[Collected data entries]
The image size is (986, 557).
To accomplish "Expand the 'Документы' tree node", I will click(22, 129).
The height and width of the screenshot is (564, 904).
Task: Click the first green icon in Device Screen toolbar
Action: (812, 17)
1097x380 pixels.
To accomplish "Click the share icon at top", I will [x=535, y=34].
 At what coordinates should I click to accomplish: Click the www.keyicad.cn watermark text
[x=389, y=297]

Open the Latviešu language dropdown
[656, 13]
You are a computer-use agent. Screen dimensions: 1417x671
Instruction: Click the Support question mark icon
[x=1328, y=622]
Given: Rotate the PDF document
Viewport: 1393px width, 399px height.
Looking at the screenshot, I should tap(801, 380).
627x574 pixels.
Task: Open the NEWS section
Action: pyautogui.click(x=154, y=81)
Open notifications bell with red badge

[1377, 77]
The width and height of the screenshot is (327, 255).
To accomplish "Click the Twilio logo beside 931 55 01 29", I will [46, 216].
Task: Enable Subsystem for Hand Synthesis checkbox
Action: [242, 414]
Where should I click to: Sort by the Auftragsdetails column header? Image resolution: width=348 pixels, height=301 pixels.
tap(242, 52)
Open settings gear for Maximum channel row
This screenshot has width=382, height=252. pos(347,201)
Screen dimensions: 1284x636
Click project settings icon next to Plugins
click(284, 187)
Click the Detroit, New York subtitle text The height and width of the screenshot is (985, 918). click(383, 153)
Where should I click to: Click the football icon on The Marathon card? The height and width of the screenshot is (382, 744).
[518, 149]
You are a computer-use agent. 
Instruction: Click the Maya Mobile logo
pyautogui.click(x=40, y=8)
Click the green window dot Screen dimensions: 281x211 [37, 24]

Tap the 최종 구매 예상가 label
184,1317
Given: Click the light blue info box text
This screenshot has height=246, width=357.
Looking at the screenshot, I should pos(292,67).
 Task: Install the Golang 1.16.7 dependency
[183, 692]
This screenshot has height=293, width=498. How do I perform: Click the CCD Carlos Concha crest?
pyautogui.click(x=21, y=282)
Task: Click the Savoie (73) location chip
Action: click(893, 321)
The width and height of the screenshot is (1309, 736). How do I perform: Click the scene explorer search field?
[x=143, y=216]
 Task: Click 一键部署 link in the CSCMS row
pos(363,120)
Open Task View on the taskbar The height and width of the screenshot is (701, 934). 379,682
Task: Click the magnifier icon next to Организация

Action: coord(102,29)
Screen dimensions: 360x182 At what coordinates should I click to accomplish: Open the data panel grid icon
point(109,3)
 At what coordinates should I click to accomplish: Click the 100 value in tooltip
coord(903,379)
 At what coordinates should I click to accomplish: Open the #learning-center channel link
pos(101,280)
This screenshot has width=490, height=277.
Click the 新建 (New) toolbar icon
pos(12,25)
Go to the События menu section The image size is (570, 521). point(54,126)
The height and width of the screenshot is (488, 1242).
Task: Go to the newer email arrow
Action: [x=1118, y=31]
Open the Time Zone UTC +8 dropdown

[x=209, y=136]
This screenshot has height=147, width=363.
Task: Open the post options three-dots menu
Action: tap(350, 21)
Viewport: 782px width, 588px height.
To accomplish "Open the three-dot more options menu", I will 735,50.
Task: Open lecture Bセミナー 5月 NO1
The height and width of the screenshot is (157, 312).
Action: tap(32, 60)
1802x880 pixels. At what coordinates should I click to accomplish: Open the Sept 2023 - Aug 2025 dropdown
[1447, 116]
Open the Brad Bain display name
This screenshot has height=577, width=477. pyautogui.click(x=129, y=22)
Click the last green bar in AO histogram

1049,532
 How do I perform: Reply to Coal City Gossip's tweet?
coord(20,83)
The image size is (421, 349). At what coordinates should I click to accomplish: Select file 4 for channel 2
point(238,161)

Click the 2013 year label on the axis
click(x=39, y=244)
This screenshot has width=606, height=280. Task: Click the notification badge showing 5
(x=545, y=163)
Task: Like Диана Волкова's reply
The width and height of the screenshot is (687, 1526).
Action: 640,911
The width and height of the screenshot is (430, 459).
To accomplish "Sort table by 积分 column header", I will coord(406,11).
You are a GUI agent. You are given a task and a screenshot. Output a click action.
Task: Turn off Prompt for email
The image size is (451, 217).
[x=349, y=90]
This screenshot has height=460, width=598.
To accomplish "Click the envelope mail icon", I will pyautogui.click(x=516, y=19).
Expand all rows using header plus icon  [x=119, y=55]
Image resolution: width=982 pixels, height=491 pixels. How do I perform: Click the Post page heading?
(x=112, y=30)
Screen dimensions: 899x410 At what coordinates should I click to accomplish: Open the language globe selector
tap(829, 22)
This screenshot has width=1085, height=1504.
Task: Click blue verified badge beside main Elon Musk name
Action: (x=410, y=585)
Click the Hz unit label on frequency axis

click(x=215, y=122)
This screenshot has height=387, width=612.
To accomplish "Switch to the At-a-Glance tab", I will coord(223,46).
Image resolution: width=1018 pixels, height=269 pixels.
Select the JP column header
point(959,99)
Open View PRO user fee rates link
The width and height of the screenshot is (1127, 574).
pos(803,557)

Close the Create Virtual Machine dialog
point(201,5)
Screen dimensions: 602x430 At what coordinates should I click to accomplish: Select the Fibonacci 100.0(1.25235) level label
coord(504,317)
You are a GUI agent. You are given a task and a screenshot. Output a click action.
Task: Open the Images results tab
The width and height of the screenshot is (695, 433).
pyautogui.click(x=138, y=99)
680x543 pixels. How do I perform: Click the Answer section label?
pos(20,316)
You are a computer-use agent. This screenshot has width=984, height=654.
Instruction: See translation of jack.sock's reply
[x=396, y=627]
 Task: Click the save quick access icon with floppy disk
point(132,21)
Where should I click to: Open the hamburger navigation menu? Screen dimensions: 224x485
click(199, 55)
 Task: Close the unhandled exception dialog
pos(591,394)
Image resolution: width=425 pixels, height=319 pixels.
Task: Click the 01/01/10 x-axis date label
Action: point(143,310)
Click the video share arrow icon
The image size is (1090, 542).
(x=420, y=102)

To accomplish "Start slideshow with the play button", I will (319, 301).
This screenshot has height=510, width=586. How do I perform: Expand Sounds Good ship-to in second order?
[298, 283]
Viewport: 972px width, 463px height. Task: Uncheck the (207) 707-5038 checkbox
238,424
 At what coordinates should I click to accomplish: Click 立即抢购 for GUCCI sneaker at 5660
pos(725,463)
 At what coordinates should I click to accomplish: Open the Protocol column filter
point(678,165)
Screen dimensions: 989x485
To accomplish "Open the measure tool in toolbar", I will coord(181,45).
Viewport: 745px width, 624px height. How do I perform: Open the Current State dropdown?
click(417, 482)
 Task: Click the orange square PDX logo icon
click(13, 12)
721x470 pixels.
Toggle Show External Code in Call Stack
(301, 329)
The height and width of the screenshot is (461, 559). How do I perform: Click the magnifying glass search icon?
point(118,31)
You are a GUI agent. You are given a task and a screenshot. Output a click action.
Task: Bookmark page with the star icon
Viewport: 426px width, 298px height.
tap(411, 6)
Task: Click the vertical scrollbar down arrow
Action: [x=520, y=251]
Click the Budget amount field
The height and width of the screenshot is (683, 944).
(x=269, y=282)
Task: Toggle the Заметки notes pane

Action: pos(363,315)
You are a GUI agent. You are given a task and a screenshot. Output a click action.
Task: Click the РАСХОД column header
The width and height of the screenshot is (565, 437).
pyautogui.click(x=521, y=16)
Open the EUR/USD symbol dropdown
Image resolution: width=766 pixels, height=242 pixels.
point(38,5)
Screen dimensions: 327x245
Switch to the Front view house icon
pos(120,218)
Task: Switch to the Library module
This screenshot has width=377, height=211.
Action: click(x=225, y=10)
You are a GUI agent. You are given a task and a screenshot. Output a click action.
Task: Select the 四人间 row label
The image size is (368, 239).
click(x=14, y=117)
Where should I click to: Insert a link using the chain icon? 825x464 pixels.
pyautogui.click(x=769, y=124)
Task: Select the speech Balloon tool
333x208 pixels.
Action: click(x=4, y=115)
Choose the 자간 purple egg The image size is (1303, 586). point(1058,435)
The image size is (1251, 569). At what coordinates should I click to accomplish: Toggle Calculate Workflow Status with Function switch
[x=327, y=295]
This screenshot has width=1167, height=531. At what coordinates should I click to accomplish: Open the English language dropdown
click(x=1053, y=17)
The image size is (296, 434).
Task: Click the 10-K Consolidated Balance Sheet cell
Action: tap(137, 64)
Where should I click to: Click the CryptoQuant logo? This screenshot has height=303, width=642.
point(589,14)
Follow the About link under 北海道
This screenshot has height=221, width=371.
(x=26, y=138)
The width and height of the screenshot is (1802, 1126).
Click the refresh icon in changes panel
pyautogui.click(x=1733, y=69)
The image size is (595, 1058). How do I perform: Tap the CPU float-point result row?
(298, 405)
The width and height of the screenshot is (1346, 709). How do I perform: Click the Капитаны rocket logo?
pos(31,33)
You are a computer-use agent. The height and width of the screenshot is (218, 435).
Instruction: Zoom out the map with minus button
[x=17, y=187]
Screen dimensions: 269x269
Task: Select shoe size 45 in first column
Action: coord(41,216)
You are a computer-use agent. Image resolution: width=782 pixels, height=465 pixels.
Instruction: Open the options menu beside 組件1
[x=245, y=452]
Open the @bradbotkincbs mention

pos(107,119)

### EXERCISE DETAILS
The answer should be nothing more than the lines from the one with "Task: Select the speech Balloon tool" through the end of the entries, restated word for word.

### EXERCISE SOLUTION
Task: Select the speech Balloon tool
333x208 pixels.
Action: click(x=4, y=115)
Choose the 자간 purple egg The image size is (1303, 586). point(1058,435)
The image size is (1251, 569). At what coordinates should I click to accomplish: Toggle Calculate Workflow Status with Function switch
[x=327, y=295]
This screenshot has width=1167, height=531. At what coordinates should I click to accomplish: Open the English language dropdown
click(x=1053, y=17)
The image size is (296, 434).
Task: Click the 10-K Consolidated Balance Sheet cell
Action: tap(137, 64)
Where should I click to: Click the CryptoQuant logo? This screenshot has height=303, width=642.
point(589,14)
Follow the About link under 北海道
This screenshot has height=221, width=371.
(x=26, y=138)
The width and height of the screenshot is (1802, 1126).
Click the refresh icon in changes panel
pyautogui.click(x=1733, y=69)
The image size is (595, 1058). How do I perform: Tap the CPU float-point result row?
(298, 405)
The width and height of the screenshot is (1346, 709). How do I perform: Click the Капитаны rocket logo?
pos(31,33)
You are a computer-use agent. The height and width of the screenshot is (218, 435).
Instruction: Zoom out the map with minus button
[x=17, y=187]
Screen dimensions: 269x269
Task: Select shoe size 45 in first column
Action: coord(41,216)
You are a computer-use agent. Image resolution: width=782 pixels, height=465 pixels.
Instruction: Open the options menu beside 組件1
[x=245, y=452]
Open the @bradbotkincbs mention

pos(107,119)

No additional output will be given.